Christian Stang, 42 Jahre,
begeisterte sich schon als Junge für Wörter, Regeln und Interpunktionen. Im
Alter von 16 Jahren stieß er auf einen Fehler in einem
Rechtschreibnachschlagewerk – und bekam später das Angebot, selbst mal ein Buch
zum Thema Zeichensetzung zu schreiben. Eigentlich ist Stang Postbeamter. Vor
sechs Jahren wurde er an die Universität Regensburg abgeordnet. Dort berät er
in der Orthografie- und
Normberatungsstelle Studenten und Universitätsbedienstete zu
Rechtschreibung, Grammatik und zu Normen.
"Kein Notenabzug für Rechtschreibfehler? Das falsche Signal", Welt, 8.6. von Mareike König
DIE WELT: Welchen Eindruck haben Sie von den
Rechtschreibefähigkeiten junger Menschen?
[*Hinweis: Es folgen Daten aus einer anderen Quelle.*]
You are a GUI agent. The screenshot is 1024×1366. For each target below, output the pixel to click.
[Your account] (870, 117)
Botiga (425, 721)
Christian Stang: Den viel beschworenen Sprachverfall kann ich
nicht bestätigen. Mein Eindruck ist vielmehr, dass es gute und schlechte
Rechtschreiber gibt. Und das war schon immer so. Und nur weil jemand mal in
„Kiezdeutsch“ seinen Freunden „Ich geh Bahnhof“ kommuniziert, bedeutet das noch
lange nicht den Untergang des Abendlandes. Bei vielen legt sich im formellen
Rahmen, zum Beispiel bei Bewerbungsschreiben, der Schalter um, und die
Rechtschreib-Schludrigkeit verschwindet von allein.
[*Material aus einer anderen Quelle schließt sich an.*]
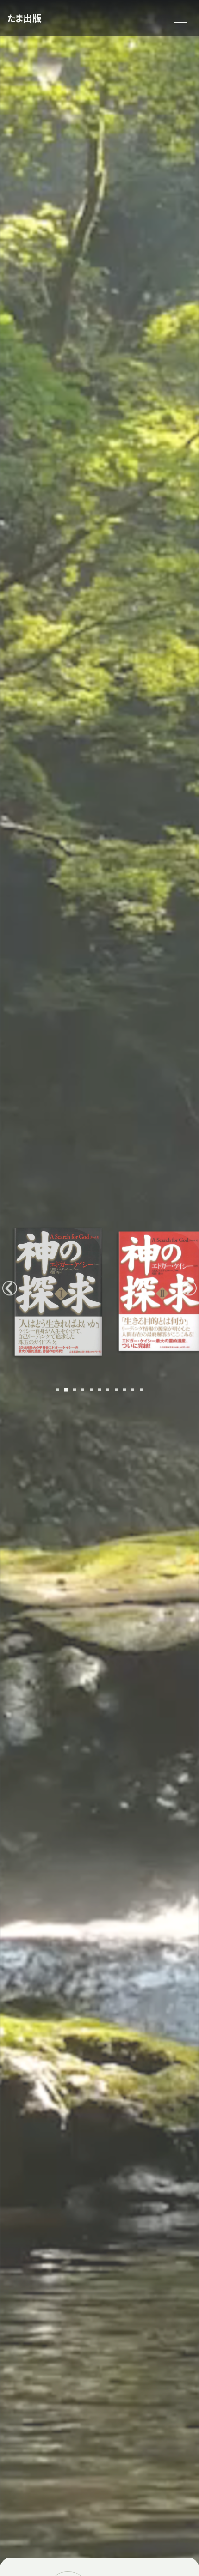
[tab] (57, 1389)
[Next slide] (189, 1288)
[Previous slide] (9, 1288)
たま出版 (24, 18)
DIE WELT: Warum kommen denn die Studenten in die
Beratung?
Stang: Zum Beispiel, wenn sie gerade eine
Seminararbeit schreiben müssen. Dann geht es häufig um komplizierte Fälle bei
der Getrennt- und Zusammensetzung oder Kommasetzung – oder auch um formale
Fragen: „Muss man bei der Abkürzung ,z. B.‘ einen Leerraum nach dem ersten
Punkt setzen?“ – „Schreibt man in Inhaltsverzeichnissen 1.1. oder 1.1?“
DIE WELT: Wird noch Wert auf anständige Rechtschreibung
gelegt?
Stang: In verschiedenen Bundesländern gibt es in den
Schulen zum Beispiel keinen Notenabzug mehr für Rechtschreibfehler in den
Klausuren. Das sendet natürlich falsche Signale. Ich glaube aber, den meisten
jungen Menschen ist klar, dass Rechtschreibung eine Schlüsselkompetenz ist. Wer
googeln will, muss wissen, wie ein Wort geschrieben wird. Und wenn Prominente
bei Facebook Nachrichten verfassen, die von Rechtschreibfehlern strotzen,
beeindruckt das auch niemanden. Im Gegenteil, alle machen sich darüber lustig.
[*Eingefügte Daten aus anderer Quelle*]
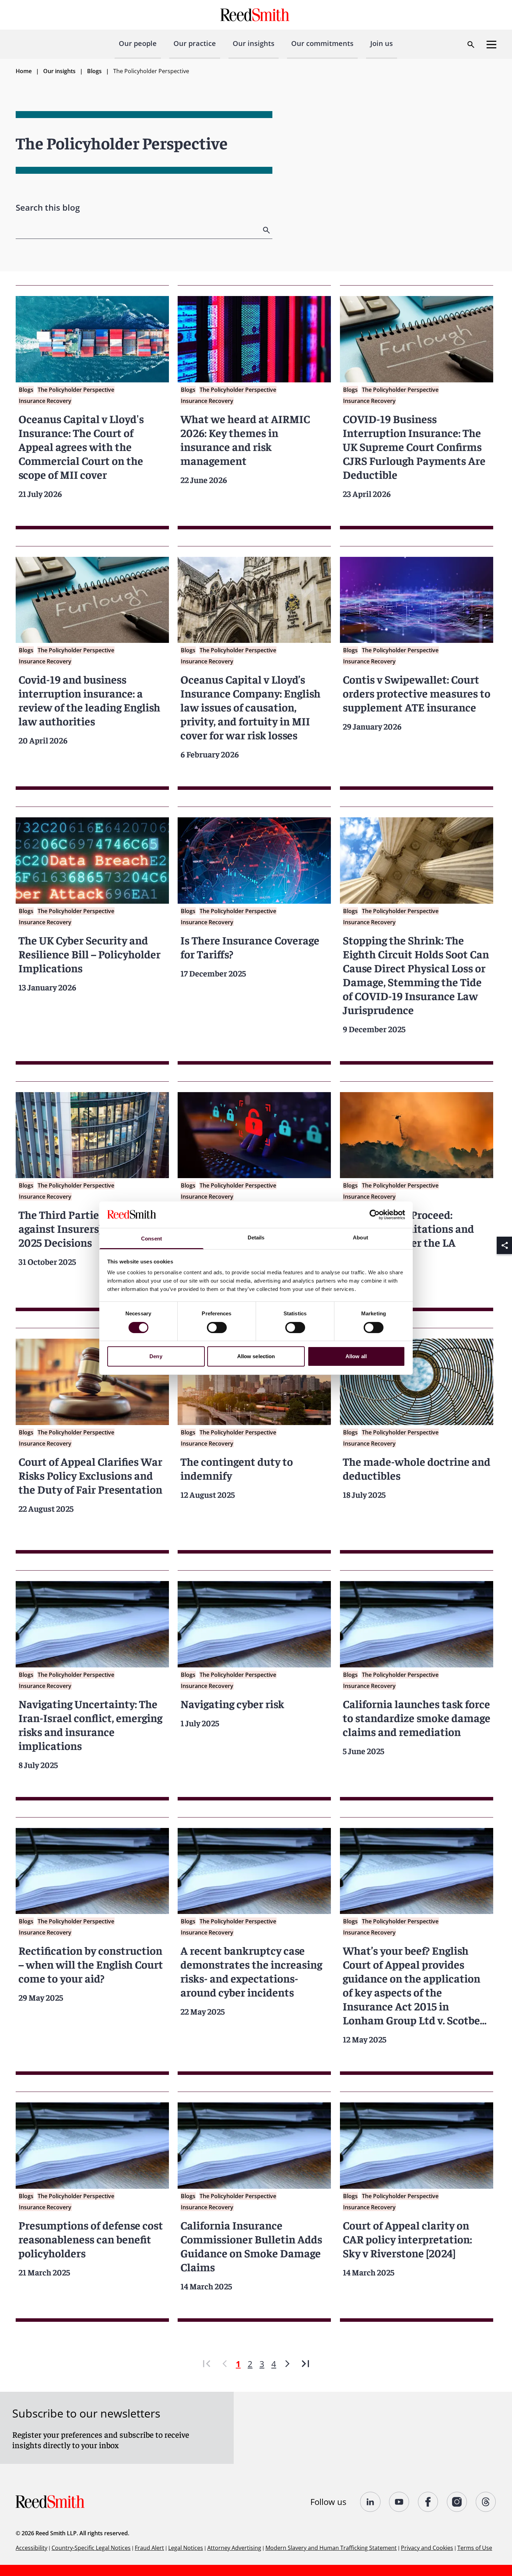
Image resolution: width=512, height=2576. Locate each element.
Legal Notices (185, 2548)
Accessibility (31, 2548)
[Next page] (287, 2363)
DIE WELT: Welche Fehler korrigieren Sie immer wieder?
Stang: Die Klassiker im Bereich der Interpunktion
sind zum Beispiel Infinitivgruppen mit „zu“, also ein Satz wie: „Es ist
erforderlich, in diesem Satz ein Komma zu setzen.“ Dieses Komma ist hier
tatsächlich verpflichtend, trotzdem machen es sehr, sehr viele falsch. Außerdem
gibt es in den letzten Jahren eine Inflation an Apostrophen, die meistens
völlig falsch verwendet werden. Ich denke an Pluralformen wie „Baby’s“ oder an
Artikelverschmelzungen mit Präposition wie „für’s“ und „in’s“. In diesen Fällen
hat der Apostroph nichts zu suchen. Ein anderer Fehler, der einem ständig
begegnet, ist, dass bei „Herzlich willkommen“ das „willkommen“ großgeschrieben
wird.
DIE WELT: Ich hätte „willkommen“ auch großgeschrieben.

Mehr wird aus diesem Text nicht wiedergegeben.